[Material supplied]:
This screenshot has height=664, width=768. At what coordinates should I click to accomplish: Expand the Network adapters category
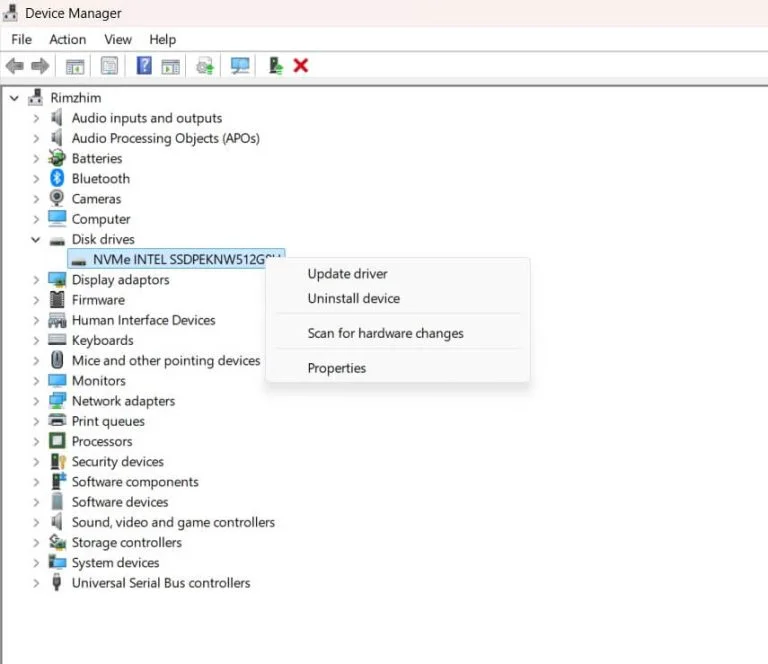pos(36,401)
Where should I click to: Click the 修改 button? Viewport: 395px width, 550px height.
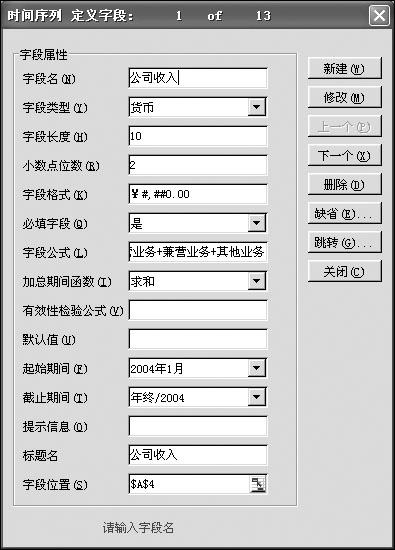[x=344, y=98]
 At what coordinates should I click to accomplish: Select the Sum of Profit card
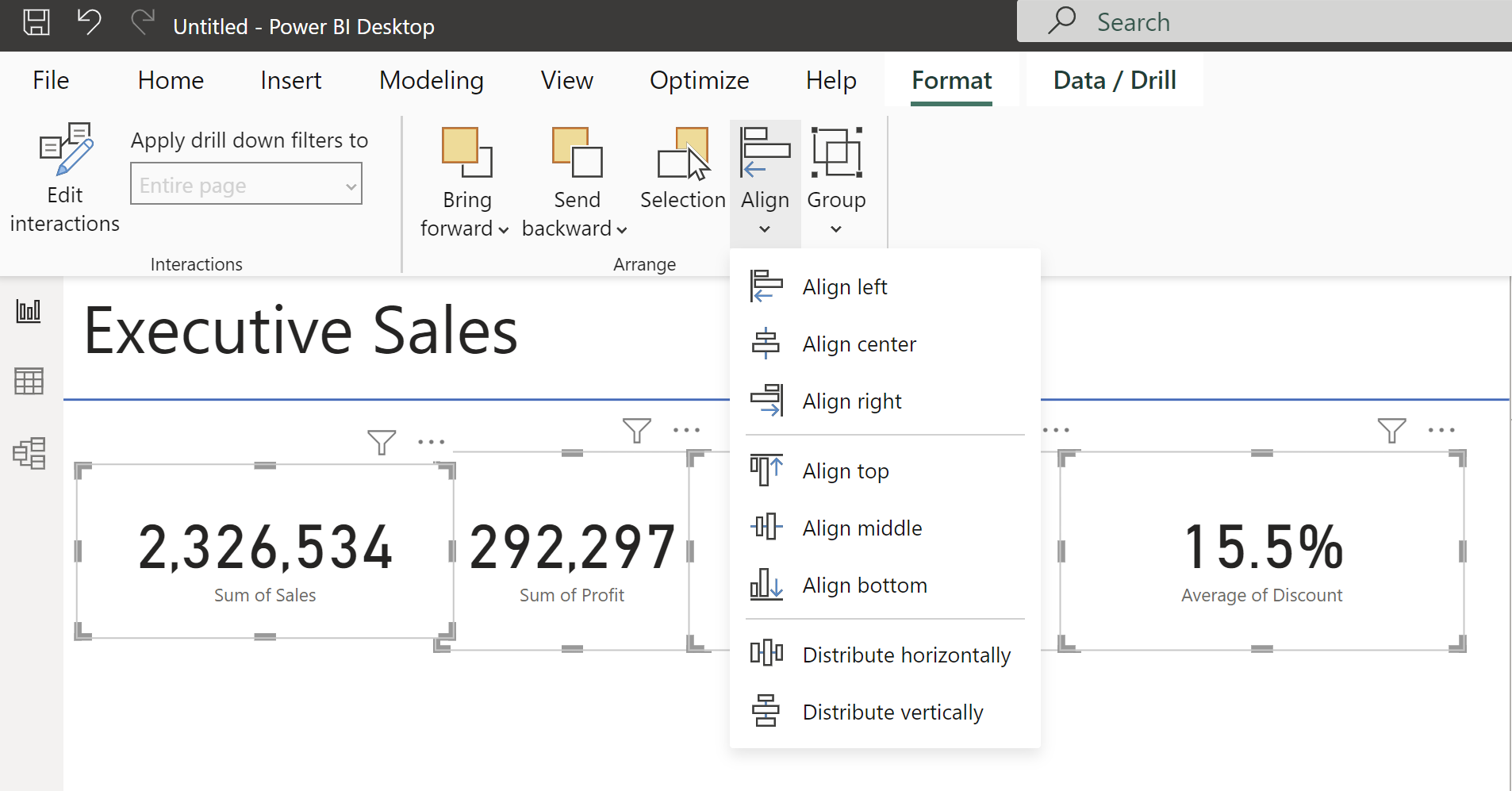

[Work instructions]:
Copy the line showing "Where should I" exactly, along with each line after it through the end of the material above. Pictures stay out.

[Expected answer]:
Where should I click to: Click the 修改 button? Viewport: 395px width, 550px height.
[x=344, y=98]
 At what coordinates should I click to accomplish: Select the Sum of Profit card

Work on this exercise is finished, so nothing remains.